The begin statement defines where processing begins when a key is pressed. Keyman first determines whether the active application can accept Unicode input, and then selects the Unicode or ANSI begin statement accordingly.

The character encoding of a .kmn file is determined by the Byte Order Mark (BOM) prolog on the file. This is inserted automatically by Keyman Developer, but if you use an alternate editor, you may need to turn on the BOM for your .kmn files, in particular for UTF-8. We recommend the UTF-8 file format for .kmn files, but UTF-16 and CP-1252 ("ANSI") are also supported.

The character encoding of a .kmn file is not related to the compiled keyboard character encodings. Internally, Keyman Desktop uses UTF-16 on Windows, but KeymanWeb and other platforms may use UTF-8.

The remainder of this document discusses only the usage of character codes within strings in Keyman keyboards, and not the file formats themselves.

Keyman supports the full Unicode character set. Keyboards can use characters between U+0020 and U+10FFFF. Characters below U+0020 should not be used, as they are control characters.

When referencing characters by code point (as opposed to in a quoted string), surrogate character codes (U+D800U+DFFF) should not be used, and the compiler will warn accordingly. Instead the appropriate Unicode codepoint should be used.
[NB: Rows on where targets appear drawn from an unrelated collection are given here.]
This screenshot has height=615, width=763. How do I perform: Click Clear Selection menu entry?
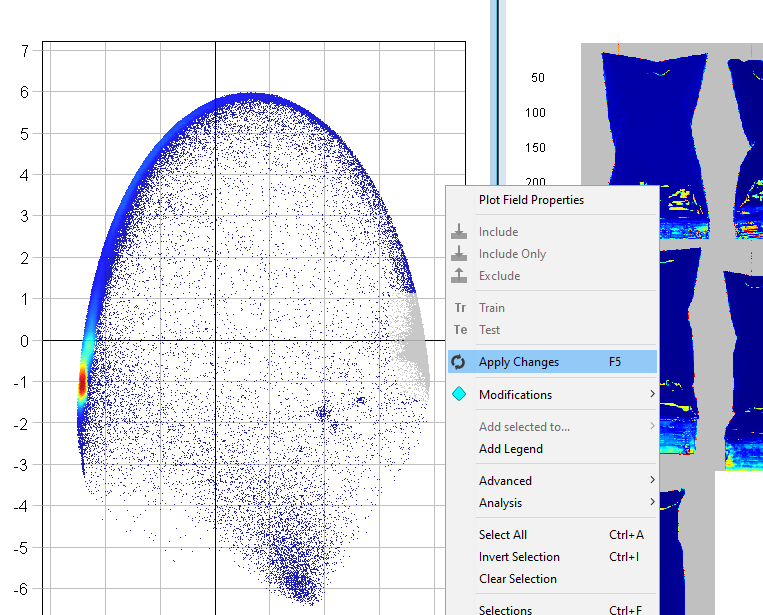(x=517, y=579)
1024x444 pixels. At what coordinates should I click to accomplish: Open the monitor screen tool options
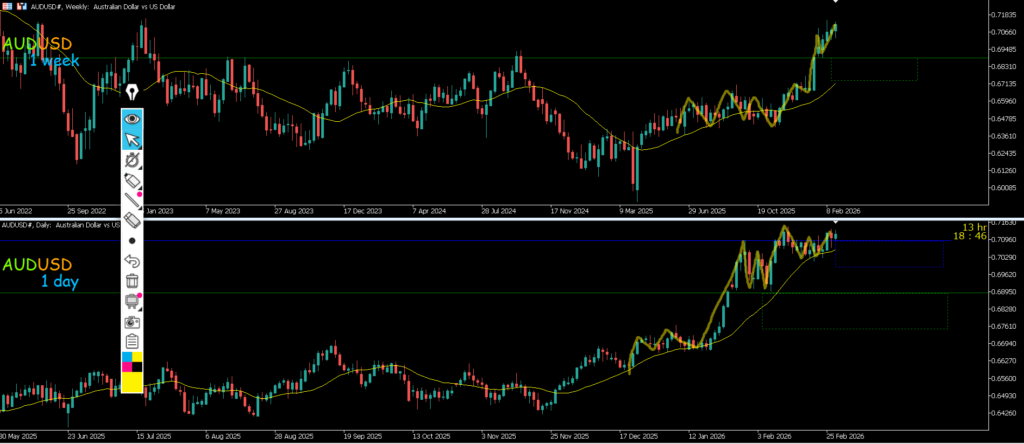(131, 302)
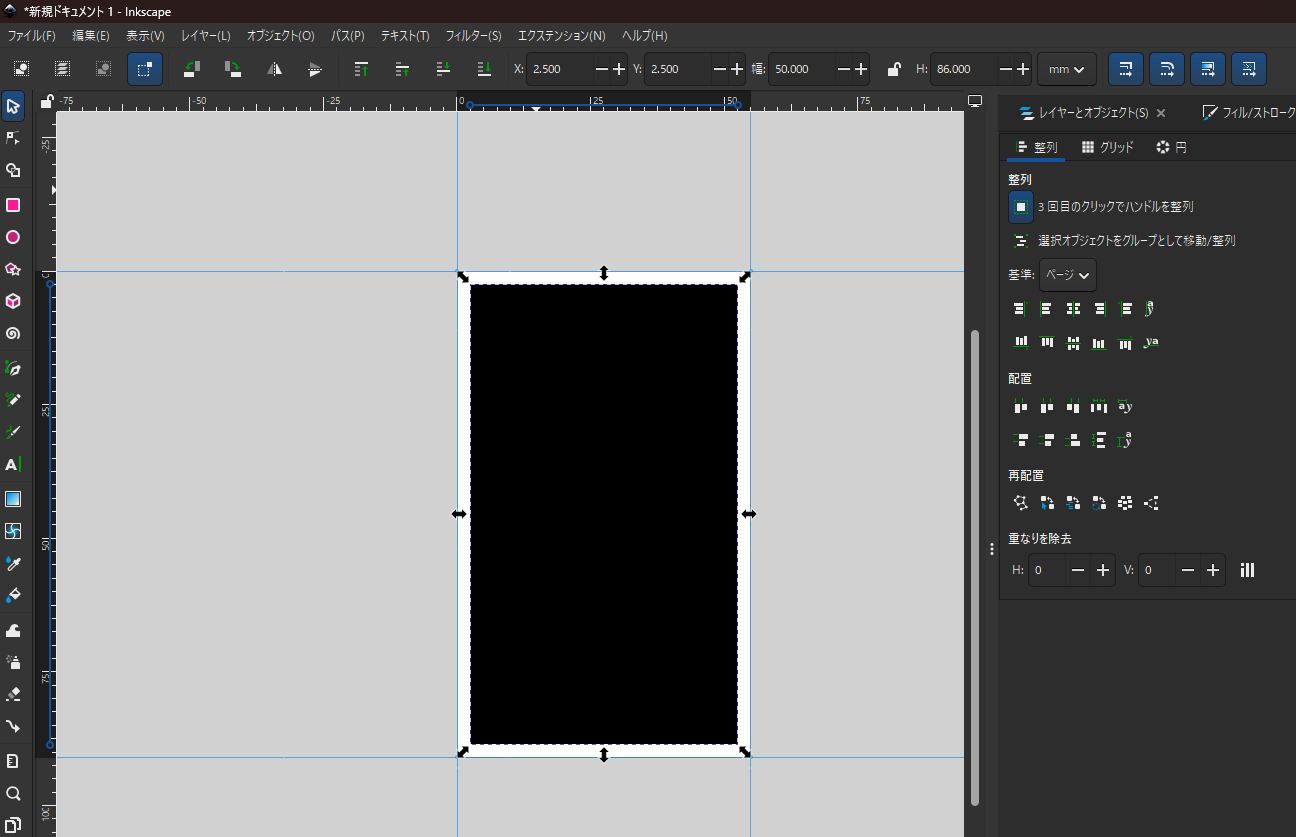Select the Rectangle tool in the toolbox

[13, 205]
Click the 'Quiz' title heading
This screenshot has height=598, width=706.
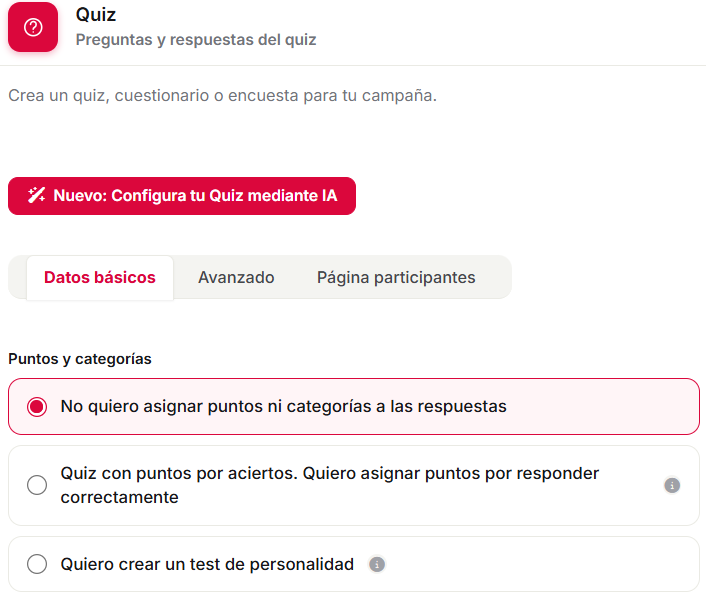tap(95, 15)
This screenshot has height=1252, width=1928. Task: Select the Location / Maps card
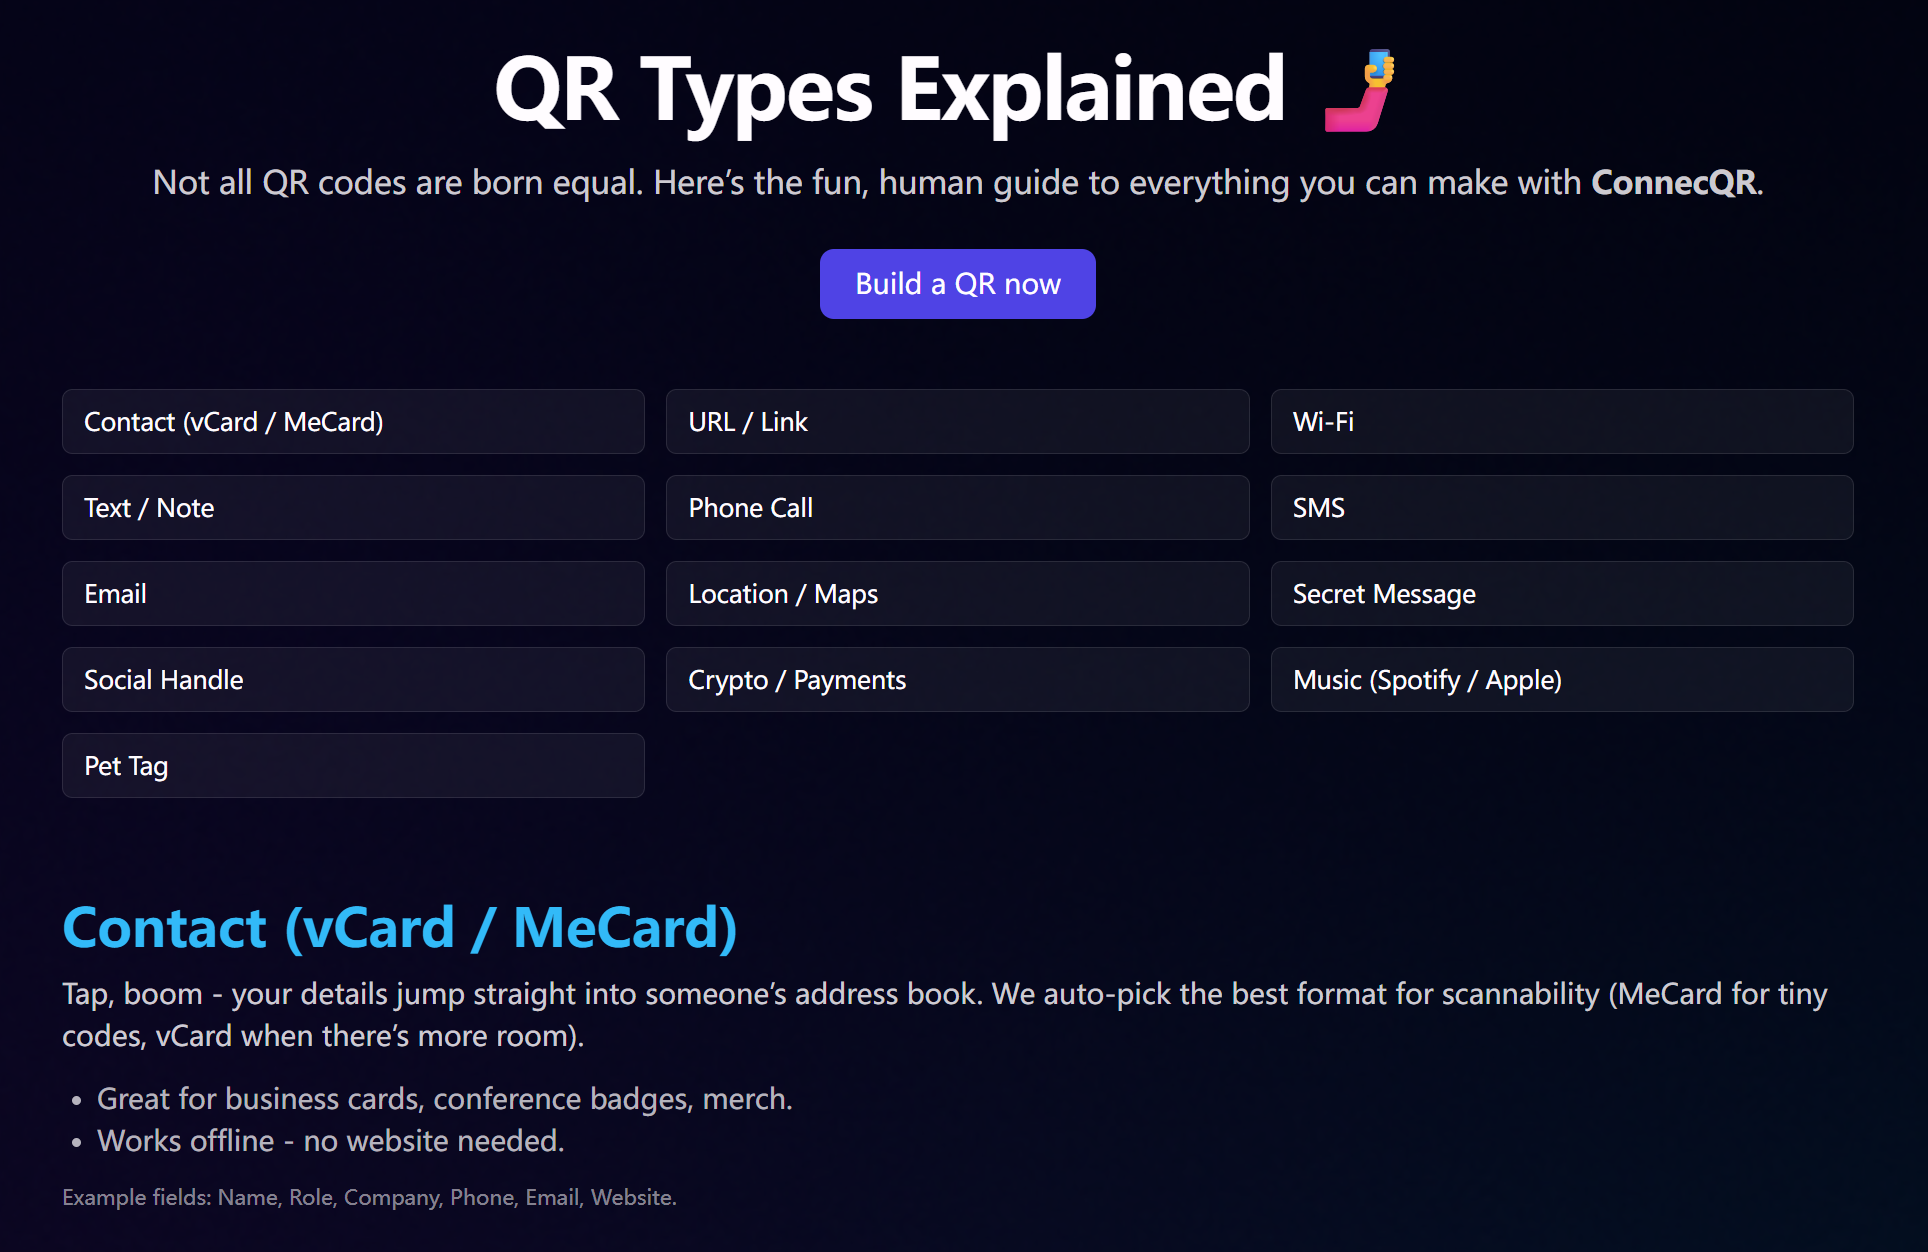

Unicode characters can be specified in all of the methods referred to in the strings topic, but the U+xxxx method is recommended for clarity.

Normalisation

Keyman does not do any normalisation. The codes specified in a keyboard are the exact codes that are used. However, some applications internally normalise the text store as users type. This can lead to rules unexpectedly failing to match. One appropriate solution is to include both normal Unicode normalisation forms (NFC and NFD) in the context of rules. Make sure that your output always targets a single normalisation form, as in the following example, which uses NFD ('decomposed') output:

U+0061 U+0302 + "'" > U+0061 U+0302 U+0301  c ấ
U+00E2 + "'" > U+0061 U+0302 U+0301

The alternate example uses NFC ('composed') output:

U+0061 U+0302 + "'" > U+1EA5  c ấ
U+00E2 + "'" > U+1EA5

Version history

Unicode support was introduced in Keyman 5.0.